Saturday, October 07, 2017

RIP, the great Connie Hawkins. Here are some of his best dunks

RIP, the great Connie Hawkins. Here are some of his best dunks

(Wikipedia entry)

He played one year in the short-lived ABL, several years with the Globetrotters and two years in the ABA (MVP one year) before he ever got a shot in the NBA. Teams had shunned him because of a gambling scandal in his college days, although the Hawk was never accused of participating in any fixes. In fact, he was a freshman at the time and didn't even play on the corrupt varsity squad, but he was expelled from Iowa anyway because of his association with fixer Jack Molinas. As a result, he never played a single game of varsity college basketball, and was blackballed by the NBA.
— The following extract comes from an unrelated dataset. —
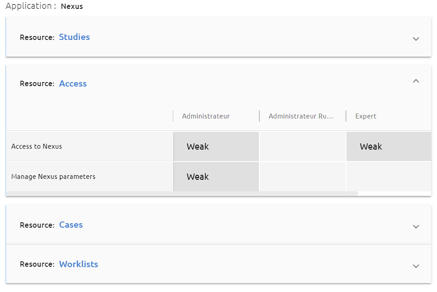Click empty Administrateur Ru... cell for Manage Nexus parameters

302,177
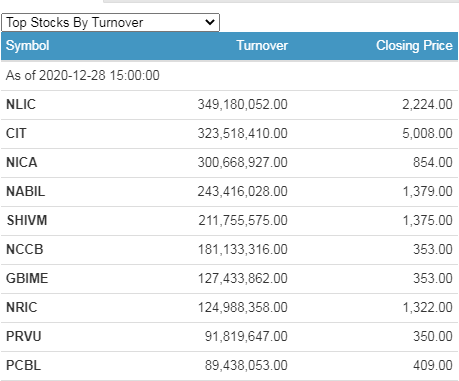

When he finally settled his differences with the NBA (they paid him more than a million dollars in damages), he was ready. He averaged 25 points and 10 boards as a rookie, and almost led his expansion team to a Western Conference victory over an all-star Lakers team that included a tremendous supporting cast behind three of the greatest players of all time: Jerry West, Elgin Baylor and Wilt Chamberlain.

Knee problems hampered him throughout the rest of his pro career, so the Hawk never had another year like that. He was merely excellent for a couple of years, then just kinda good until he retired.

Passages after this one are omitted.